Si el partido que formará J.A. Kast pacta con Chile Vamos se denunciará la derechización del oficialismo; si lo hace el Frente Amplio con la Nueva Mayoría será por pragmatismo y se celebrará como un paso de institucionalización de toda la "centroizquierda". Pero, como dice Serrat, nunca es triste la verdad, lo que no tiene es remedio. Estas son las cartas con que la derecha tiene que jugar y punto.

Entre un Kast y el otro la derecha cubre un amplio espectro, claro que hay diferencias importantes a lo largo de todo ese arco, pero cualquiera sean esas discrepancias, por más socialmente conservadores que sean unos y por más liberales que sean otros, hay puntos de coincidencia que colocan a todos en una misma vereda en relación con la izquierda, que se ubica claramente en la del frente.

J.A. Kast está muy lejos de ser esa derecha xenófoba, proteccionista y contraria al libre comercio que ha crecido en Europa, su proyecto es una combinación de liberalismo económico y de un conservadurismo social que contradice muchas de las bases de la organización liberal sobre las que se estructura la modernidad. Pero esto es bastante más de fondo y complejo que simplemente acusarlo de ser un extremista o un fanático, porque la verdad no lo es.

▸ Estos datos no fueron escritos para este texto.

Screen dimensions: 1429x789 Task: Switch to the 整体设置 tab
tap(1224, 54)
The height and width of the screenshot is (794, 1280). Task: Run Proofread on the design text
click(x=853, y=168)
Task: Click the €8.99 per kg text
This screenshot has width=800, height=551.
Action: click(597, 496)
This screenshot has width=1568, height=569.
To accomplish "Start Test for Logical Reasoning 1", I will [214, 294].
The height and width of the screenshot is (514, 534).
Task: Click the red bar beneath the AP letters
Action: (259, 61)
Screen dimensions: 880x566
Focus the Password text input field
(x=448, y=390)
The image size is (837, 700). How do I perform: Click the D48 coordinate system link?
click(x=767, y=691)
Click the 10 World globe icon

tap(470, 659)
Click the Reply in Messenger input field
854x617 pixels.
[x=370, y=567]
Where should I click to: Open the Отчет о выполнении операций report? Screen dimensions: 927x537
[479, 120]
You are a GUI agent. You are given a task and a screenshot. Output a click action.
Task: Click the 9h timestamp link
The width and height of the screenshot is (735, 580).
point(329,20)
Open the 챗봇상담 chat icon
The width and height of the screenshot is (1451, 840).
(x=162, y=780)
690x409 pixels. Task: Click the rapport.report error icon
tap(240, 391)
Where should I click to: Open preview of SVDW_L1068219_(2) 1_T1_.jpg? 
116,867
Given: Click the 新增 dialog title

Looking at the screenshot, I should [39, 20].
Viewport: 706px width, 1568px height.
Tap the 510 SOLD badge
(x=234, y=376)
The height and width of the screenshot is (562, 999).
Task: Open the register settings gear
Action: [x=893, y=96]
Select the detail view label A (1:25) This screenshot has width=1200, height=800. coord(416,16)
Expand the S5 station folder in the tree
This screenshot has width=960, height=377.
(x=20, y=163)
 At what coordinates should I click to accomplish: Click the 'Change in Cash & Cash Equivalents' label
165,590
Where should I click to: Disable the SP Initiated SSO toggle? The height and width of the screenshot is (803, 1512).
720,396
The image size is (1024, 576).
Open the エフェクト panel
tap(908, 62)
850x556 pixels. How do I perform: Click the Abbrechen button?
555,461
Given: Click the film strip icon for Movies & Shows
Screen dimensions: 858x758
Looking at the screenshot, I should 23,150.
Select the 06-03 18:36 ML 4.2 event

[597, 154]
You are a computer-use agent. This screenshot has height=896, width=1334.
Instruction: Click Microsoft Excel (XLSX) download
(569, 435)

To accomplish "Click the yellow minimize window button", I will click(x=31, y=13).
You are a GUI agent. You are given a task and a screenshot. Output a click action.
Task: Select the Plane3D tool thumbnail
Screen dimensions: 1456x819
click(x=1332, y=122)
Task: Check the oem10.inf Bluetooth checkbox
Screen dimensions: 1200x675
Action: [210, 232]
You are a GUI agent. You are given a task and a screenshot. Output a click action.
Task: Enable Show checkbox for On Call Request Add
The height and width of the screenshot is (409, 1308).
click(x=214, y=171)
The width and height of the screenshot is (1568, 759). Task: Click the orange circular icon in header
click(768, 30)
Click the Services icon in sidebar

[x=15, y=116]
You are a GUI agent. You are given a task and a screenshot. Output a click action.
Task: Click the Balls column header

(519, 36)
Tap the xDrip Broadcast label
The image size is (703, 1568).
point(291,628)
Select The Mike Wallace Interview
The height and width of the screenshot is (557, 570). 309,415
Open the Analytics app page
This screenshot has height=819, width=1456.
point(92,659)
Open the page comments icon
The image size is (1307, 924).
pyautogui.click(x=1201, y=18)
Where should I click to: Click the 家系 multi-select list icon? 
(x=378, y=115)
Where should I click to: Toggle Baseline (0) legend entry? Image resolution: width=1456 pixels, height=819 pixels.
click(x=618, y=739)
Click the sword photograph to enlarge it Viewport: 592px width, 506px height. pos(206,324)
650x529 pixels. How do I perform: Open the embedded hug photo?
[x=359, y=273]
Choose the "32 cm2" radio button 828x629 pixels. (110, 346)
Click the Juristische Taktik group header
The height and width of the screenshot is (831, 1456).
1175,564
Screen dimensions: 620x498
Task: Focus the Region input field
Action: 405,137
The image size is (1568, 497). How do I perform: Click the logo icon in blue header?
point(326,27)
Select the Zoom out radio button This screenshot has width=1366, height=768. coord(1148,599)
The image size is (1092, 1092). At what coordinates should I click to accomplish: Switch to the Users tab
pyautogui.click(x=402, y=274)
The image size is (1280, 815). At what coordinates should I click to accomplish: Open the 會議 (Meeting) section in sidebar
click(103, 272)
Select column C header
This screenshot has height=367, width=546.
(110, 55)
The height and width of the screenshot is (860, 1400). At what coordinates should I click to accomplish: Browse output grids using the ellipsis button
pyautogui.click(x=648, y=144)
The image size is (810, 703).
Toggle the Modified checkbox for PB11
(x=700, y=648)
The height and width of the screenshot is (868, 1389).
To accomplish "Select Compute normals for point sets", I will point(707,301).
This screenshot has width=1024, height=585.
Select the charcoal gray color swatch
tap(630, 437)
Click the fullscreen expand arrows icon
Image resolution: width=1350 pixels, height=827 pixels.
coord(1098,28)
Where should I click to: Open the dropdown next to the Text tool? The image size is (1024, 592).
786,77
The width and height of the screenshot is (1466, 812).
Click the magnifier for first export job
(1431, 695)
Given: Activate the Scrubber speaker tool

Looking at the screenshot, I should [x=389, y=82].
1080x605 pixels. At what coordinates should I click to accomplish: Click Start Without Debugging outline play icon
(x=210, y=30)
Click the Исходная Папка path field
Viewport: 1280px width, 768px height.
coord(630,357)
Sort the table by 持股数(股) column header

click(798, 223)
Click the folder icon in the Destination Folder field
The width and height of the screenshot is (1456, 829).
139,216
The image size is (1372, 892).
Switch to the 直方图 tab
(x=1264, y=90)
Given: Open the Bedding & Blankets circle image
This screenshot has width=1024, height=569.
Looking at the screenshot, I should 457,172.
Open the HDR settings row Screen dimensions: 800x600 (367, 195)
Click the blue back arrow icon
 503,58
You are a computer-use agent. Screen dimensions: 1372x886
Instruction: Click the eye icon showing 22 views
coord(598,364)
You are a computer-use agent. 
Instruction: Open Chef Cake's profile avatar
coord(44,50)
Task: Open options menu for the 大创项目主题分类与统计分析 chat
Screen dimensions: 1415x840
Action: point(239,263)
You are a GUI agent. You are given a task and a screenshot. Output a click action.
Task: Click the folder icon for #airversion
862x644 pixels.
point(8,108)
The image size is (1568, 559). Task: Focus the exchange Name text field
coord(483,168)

Su discurso no teme desafiar lo políticamente correcto, eso lo lleva a plantearse como un político que no hace concesiones, que defiende cada una de sus convicciones, denuncia a quienes buscan ser mayoría y lo hacen, en su visión, a cualquier costo. Por eso, plantea la tensión entre principios y pragmatismo, conectando con una parte del electorado de derecha que, por sí mismo, es insuficiente para ser mayoría, pero que es imprescindible sumarlo para serlo.

¿Cuál es el límite del purismo enfrentado al pragmatismo de la actividad política? En la respuesta a esa pregunta está la medida de su responsabilidad, porque llevado al extremo se convertiría en el mejor aliado de la izquierda. Al final, lo que importa es no confundir nunca al verdadero adversario, a partir de ahí se defienden los principios. Ojalá todos los recuerden, desde un Kast al otro.